After considering hundreds of candidates for its list of the top 25 public intellectuals of the financial crisis in 2009, Prospect magazine named MIT Sloan School of Management Professor Simon Johnson the “clear winner.” The list of the top 25 leading public intellectuals was based on who made the most impact on policy or significantly changed the public conversation regarding the recent financial crisis.

A Prospect article announcing the results explains that Johnson topped the list because his “ideas are well grounded in theory, but he has also done more than any academic to popularize his case: writing articles, a must-read blog, and appearing tirelessly on television.” It also noted Johnson’s position as an economist at the Peterson Institute in Washington, D.C. and former role as IMF chief economist. His essay, “The Quiet Coup,” in the Atlantic’s May 2009 issue was cited as “one of the great polemical essays of the crisis.”

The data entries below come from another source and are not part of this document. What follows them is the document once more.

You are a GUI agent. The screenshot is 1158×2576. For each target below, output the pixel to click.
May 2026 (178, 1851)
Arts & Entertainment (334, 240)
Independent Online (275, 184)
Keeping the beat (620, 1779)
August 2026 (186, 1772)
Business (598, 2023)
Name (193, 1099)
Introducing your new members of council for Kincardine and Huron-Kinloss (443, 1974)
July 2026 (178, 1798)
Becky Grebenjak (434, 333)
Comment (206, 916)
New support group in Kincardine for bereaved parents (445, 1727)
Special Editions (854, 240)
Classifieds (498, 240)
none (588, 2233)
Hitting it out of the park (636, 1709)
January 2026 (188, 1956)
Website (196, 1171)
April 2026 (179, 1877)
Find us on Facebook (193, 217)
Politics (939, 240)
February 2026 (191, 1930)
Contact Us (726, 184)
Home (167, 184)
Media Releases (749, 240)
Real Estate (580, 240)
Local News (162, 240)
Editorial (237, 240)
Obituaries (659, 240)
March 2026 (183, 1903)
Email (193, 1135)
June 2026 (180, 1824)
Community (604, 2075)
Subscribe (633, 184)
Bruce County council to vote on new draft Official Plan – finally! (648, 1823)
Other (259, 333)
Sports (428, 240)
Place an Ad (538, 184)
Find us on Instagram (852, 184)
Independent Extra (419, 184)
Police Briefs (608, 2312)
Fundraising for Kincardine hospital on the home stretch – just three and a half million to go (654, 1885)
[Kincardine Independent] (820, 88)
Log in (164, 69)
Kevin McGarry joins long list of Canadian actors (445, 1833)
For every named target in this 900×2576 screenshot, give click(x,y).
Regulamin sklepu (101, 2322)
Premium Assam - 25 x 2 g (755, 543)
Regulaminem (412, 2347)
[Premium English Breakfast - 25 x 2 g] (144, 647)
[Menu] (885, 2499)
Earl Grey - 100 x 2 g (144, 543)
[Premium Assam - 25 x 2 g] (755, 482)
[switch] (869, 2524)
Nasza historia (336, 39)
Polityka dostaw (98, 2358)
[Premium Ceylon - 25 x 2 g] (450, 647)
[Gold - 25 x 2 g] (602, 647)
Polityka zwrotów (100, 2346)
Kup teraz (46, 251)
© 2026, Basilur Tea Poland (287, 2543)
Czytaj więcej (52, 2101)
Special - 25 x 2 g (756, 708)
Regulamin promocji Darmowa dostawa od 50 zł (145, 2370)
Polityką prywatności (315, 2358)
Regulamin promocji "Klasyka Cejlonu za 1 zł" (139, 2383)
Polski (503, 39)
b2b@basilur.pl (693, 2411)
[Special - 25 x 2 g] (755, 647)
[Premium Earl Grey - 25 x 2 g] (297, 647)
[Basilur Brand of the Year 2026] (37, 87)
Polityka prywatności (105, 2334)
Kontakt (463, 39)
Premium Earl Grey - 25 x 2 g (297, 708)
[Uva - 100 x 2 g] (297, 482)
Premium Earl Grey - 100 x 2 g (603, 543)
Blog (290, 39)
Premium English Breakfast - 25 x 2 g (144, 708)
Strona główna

An expert on financial and economic crises, Johnson is the Ronald A. Kurtz Professor of Entrepreneurship at MIT Sloan and a co-founder of BaselineScenario.com, a web site on the global economy. He also is a member of the Congressional Budget Office’s Panel of Economic Advisors. Johnson regularly appears on NPR’s Planet Money podcast, is a weekly contributor to the NYT.com’s Economix, and has a video blog on the New Republic’s web site. In addition, he is co-director of the National Bureau of Economic Research (NBER) project on Africa and president of the Association for Comparative Economic Studies.

Prospect is based in the U.K. and covers current affairs and cultural debates. Its list of the top 25 public intellectuals of 2009 appears in the January 2010 issue. Other individuals on the list include Ben Bernanke, chair of the Federal Reserve, Andrew Haldane, director of the Bank of England, and Zhou Xiaochuan, head of the Bank of China.